*WHAT YOU WILL DO*:
Only the lines from the one containing "Task: Switch to the Revisar tab" through the last line below should be written out, exactly and with both ends kept.

*Stored items*:
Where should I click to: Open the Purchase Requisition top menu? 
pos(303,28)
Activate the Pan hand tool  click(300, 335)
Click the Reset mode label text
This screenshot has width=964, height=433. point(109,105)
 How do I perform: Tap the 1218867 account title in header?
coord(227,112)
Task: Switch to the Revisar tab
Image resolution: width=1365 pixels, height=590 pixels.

*COMPLETED TASK*:
Task: Switch to the Revisar tab
Image resolution: width=1365 pixels, height=590 pixels.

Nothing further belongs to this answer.